#### Supplied material:
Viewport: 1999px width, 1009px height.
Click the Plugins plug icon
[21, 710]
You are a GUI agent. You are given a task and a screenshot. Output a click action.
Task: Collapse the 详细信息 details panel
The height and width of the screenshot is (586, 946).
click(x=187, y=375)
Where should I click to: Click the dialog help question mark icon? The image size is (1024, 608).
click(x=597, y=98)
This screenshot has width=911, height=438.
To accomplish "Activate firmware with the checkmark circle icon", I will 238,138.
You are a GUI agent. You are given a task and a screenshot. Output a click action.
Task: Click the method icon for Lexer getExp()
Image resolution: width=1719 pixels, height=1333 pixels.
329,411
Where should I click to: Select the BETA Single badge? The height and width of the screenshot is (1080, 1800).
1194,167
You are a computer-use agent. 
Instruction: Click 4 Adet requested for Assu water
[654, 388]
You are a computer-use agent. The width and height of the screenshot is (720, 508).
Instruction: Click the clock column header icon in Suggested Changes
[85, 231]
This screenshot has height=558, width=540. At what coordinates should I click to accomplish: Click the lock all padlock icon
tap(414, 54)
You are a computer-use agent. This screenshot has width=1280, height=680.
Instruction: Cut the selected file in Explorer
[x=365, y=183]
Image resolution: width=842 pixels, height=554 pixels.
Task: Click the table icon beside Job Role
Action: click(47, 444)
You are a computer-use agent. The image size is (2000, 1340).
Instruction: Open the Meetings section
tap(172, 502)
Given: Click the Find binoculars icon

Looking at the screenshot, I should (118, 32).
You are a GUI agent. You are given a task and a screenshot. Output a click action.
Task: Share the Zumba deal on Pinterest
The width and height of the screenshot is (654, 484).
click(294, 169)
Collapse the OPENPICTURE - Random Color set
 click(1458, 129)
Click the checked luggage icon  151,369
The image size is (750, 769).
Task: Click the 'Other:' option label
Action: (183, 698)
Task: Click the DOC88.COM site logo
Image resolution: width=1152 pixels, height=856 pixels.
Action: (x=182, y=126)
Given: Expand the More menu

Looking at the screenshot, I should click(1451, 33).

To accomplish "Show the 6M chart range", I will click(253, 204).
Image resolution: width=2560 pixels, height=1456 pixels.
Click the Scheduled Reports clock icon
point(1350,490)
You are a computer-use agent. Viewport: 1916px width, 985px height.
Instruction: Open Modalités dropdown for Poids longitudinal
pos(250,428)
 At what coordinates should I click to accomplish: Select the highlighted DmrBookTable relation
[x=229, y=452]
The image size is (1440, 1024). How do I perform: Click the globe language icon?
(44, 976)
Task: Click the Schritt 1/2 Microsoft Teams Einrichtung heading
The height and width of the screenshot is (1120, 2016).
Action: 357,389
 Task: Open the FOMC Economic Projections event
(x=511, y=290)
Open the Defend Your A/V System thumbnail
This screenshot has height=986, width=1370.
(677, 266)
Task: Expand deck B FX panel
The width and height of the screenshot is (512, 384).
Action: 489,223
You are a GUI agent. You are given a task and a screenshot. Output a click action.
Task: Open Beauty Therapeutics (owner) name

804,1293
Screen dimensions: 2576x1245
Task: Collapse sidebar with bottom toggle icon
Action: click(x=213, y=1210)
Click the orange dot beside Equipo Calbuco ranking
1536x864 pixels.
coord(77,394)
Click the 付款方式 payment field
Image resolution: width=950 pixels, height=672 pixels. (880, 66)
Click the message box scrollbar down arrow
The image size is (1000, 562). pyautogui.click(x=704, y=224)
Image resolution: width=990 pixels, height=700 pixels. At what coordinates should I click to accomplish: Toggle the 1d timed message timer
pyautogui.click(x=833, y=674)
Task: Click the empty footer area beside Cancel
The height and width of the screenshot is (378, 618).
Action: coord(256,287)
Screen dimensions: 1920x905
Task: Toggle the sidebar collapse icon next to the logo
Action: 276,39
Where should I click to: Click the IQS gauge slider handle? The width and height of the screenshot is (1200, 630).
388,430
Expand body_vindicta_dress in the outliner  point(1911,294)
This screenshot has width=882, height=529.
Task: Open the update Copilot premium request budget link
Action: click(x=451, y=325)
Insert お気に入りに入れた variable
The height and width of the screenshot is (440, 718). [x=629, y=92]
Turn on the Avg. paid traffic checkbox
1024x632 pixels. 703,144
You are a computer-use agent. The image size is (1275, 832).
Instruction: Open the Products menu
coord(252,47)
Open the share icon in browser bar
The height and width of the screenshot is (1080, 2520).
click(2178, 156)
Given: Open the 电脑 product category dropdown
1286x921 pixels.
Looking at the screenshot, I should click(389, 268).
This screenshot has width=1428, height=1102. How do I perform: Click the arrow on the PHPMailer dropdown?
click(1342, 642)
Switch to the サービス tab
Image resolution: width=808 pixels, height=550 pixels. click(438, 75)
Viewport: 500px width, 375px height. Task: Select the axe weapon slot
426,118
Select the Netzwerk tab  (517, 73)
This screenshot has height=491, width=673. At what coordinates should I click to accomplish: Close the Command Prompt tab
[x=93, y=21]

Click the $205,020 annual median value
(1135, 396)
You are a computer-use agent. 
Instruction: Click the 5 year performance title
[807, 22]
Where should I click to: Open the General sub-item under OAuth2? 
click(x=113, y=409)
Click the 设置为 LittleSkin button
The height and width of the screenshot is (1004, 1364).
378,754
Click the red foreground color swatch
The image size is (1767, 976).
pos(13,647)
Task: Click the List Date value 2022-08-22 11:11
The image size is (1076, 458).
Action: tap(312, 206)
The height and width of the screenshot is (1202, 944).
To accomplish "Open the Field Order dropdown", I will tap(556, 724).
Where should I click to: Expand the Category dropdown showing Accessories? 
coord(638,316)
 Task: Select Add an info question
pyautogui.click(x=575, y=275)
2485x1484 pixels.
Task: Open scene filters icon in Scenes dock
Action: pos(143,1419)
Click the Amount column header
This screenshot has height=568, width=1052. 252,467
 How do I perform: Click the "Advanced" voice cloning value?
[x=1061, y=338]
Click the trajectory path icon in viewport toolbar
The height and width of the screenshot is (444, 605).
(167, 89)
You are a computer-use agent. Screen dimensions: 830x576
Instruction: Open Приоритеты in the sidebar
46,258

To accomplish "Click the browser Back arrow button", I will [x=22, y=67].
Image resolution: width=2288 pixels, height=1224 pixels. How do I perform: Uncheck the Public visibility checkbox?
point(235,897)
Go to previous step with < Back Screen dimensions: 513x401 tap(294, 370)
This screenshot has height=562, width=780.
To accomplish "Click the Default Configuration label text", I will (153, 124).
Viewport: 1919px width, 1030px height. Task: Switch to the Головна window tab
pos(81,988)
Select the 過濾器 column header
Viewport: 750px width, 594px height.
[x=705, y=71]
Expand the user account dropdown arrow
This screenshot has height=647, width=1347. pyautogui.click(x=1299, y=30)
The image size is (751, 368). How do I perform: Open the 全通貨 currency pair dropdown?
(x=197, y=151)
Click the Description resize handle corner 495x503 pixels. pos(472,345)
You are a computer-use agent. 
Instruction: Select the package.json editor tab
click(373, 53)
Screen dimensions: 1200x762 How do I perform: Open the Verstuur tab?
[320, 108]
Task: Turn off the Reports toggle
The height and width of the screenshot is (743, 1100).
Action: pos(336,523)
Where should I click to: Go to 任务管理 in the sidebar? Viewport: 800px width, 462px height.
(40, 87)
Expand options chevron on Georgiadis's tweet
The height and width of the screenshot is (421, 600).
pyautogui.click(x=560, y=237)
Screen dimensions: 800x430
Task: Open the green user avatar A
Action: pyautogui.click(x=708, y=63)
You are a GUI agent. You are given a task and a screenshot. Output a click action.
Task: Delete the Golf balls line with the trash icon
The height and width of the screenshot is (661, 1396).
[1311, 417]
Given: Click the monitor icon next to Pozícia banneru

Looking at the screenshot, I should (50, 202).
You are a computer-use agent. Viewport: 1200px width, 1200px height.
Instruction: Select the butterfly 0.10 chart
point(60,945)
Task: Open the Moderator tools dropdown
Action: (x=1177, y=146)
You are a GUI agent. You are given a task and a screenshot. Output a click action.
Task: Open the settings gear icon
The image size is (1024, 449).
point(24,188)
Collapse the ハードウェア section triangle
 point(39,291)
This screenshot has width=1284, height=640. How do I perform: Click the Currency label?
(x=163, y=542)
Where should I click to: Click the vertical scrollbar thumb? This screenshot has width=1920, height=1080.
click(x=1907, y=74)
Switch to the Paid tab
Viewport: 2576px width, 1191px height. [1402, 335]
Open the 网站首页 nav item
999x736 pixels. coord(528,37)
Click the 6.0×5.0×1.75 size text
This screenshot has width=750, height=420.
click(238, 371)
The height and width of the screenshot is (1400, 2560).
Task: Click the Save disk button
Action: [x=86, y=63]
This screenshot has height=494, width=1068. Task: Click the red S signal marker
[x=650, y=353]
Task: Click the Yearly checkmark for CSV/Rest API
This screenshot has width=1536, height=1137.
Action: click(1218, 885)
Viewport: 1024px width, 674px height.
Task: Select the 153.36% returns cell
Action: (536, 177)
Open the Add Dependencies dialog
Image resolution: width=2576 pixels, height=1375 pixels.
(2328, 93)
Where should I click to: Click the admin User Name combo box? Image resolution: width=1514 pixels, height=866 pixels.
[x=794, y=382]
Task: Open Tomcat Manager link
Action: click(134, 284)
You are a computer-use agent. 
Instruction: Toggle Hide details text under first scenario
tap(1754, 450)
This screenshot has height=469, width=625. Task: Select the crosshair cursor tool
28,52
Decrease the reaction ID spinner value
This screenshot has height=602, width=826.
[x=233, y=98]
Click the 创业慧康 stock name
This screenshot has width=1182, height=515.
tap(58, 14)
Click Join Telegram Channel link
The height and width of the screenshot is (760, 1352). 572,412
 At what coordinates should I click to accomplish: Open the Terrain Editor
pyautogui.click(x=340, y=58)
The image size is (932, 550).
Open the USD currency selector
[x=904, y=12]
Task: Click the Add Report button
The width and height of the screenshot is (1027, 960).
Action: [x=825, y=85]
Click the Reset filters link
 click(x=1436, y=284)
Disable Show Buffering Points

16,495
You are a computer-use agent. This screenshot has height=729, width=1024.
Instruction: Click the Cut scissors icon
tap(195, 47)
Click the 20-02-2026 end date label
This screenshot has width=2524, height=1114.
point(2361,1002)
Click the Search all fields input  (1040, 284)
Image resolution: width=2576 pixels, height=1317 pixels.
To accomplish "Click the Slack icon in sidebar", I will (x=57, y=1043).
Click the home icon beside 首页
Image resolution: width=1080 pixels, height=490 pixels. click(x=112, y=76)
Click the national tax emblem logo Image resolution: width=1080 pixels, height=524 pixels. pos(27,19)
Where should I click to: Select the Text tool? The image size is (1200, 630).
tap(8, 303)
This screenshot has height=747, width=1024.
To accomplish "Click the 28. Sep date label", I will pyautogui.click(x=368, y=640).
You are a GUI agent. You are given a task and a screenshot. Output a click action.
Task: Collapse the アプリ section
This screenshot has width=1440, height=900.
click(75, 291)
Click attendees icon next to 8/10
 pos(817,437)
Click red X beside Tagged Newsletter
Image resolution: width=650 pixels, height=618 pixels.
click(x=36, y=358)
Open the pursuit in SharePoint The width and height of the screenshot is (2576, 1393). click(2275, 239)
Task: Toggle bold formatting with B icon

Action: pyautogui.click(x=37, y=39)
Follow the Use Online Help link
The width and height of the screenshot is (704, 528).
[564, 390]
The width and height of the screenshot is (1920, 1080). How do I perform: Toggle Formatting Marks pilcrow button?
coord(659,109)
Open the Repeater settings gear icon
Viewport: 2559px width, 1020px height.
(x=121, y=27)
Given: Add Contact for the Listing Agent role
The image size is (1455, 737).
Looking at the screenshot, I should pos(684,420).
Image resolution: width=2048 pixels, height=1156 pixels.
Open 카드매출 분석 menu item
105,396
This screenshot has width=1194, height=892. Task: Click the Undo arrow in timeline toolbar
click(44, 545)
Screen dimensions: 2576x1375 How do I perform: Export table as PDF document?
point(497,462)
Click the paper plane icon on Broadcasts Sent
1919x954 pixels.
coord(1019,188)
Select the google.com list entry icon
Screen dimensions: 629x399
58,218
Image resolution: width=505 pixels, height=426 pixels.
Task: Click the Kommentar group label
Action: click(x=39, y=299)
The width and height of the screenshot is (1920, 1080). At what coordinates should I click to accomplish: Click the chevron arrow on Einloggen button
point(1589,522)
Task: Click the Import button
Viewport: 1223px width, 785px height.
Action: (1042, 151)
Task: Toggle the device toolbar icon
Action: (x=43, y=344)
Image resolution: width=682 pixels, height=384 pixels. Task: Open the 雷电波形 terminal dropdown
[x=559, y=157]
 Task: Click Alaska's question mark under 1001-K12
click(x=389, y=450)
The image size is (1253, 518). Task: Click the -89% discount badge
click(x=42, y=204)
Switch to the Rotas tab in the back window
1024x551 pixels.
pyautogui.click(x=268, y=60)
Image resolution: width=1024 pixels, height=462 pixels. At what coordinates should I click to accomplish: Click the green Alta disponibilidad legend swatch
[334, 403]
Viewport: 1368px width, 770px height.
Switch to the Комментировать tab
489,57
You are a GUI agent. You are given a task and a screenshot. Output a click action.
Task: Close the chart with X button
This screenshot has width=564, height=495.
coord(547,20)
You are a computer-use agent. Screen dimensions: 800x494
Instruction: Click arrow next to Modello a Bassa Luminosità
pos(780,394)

#### What to do:
Copy out the records again, from the line containing "Click the paper plane icon on Broadcasts Sent" up to and including the line containing "Action: (x=43, y=344)".

#### Written answer:
Click the paper plane icon on Broadcasts Sent
1919x954 pixels.
coord(1019,188)
Select the google.com list entry icon
Screen dimensions: 629x399
58,218
Image resolution: width=505 pixels, height=426 pixels.
Task: Click the Kommentar group label
Action: click(x=39, y=299)
The width and height of the screenshot is (1920, 1080). At what coordinates should I click to accomplish: Click the chevron arrow on Einloggen button
point(1589,522)
Task: Click the Import button
Viewport: 1223px width, 785px height.
Action: (1042, 151)
Task: Toggle the device toolbar icon
Action: (x=43, y=344)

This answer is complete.